中でも注目すべきは、マーケティングファネルの最下層にあたる、コンバージョン直前の顕在層を対象とした「今すぐ獲得」ゾーンだ。この段階にいるユーザーは、キーワードやブランド名・会社名で検索するため、購買などの意向・意欲が高い。 比較的CPAが低く抑えられ、効率的なコンバージョン獲得が期待できるが、その一方で、母数が限定的で、対象キーワードも多くはないため過密化する傾向にある。
また、キーワードマーケティングで運用した検索広告のデータを見ると、平均クリック単価は右肩上がりの上昇を続け、10年前比で169%に達している。

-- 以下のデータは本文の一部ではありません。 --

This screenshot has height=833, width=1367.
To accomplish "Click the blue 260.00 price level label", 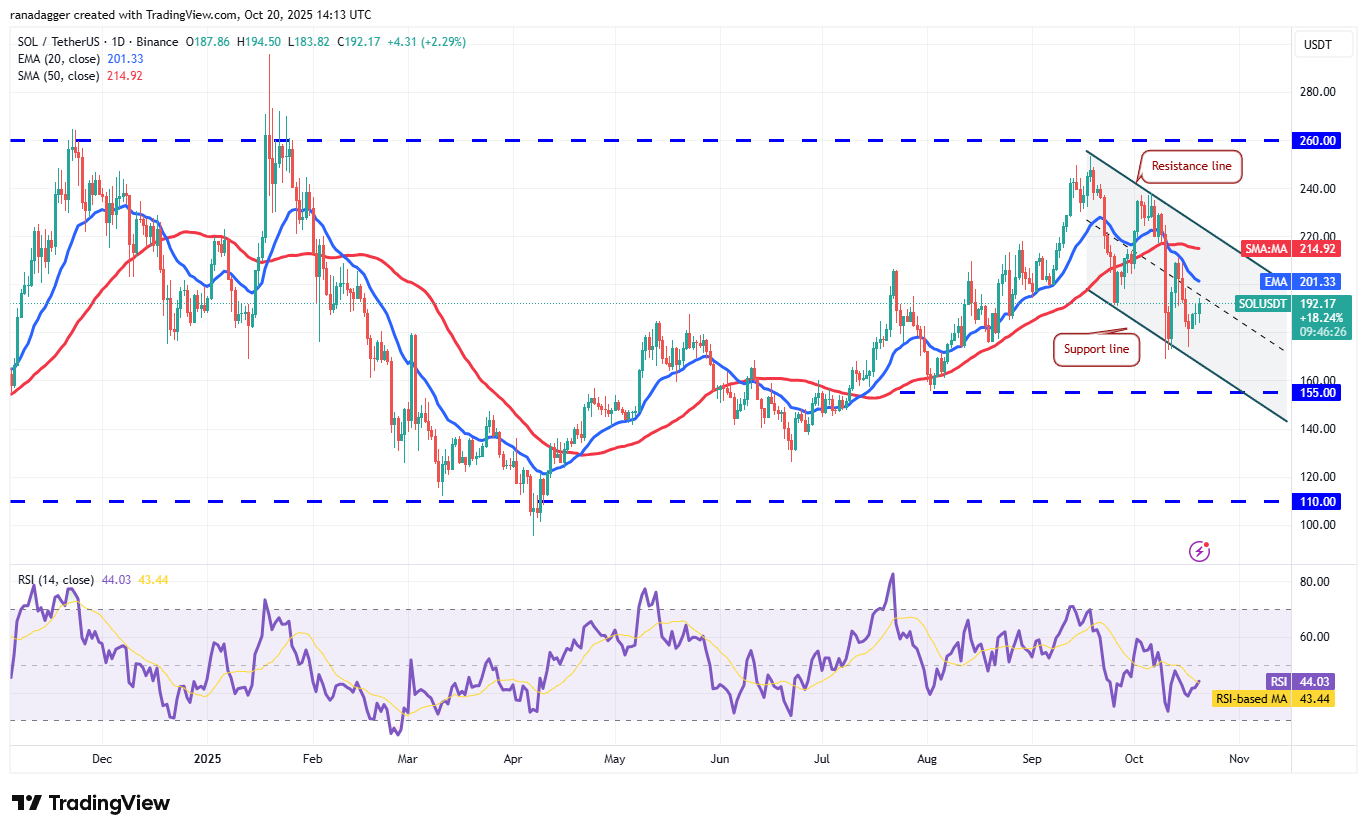I will pos(1316,140).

「そもそも検索広告は、検索されて初めて表示される構造上、キーワードの検索ボリューム自体がスケールの上限を決めてしまいます。一方、ファネルへの流入を増やすために認知施策を採用する場合、テレビCMを打つなら制作費を含め最低でも5,000万円、平均で数億円規模のコストがかかります。すべての企業が投じられる規模ではありません」(石原氏)

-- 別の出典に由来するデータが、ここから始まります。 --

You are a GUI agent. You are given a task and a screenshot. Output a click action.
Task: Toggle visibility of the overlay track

「PR×マーケティング」でコンバージョンしやすい検索を創出
そこでPRと運用型広告をかけ合わせ、「今すぐ獲得」ゾーンでコンバージョンを獲得できる一般名詞や固有名詞の検索数を、意図的に、費用対効果よく増やす。これが石原氏の提唱するSCMだ。レッドオーシャン化している「今すぐ獲得」ゾーンの幅を広げる発想である。
しかし当然ながら、広告に比べるとPR特有の不確実性はつきものだ。それでもSCMでは「マス広告の10分の1程度のコストで同程度の効果を実現した事例も出ています」と石原氏は振り返る。
「私たちはPRの定義を、従来型の金額報酬を介さないメディア掲載を狙うパブリシティよりも、大きく捉えています。たとえば、認知向けの広告に対してPR的な発想を活かしたコンテンツ施策を掛け合わせることで、擬似的なPR効果を狙うのです。具体的には、YouTubeの広告配信で第三者の声として導入先企業の事例を入れる、記者発表会を開く、インフルエンサーを活用する、などの施策がそれに当たります」(石原氏)
こうしたPR施策によって検索ボリューム自体を増やし、その後は検索行動の受け皿となる運用型広告との合わせ技によってランディングページへ流入を促し、最後はコンバージョンへと導く――この一連の流れを戦略的に行うのが石原氏の唱える理想的なSCMの全体像だ。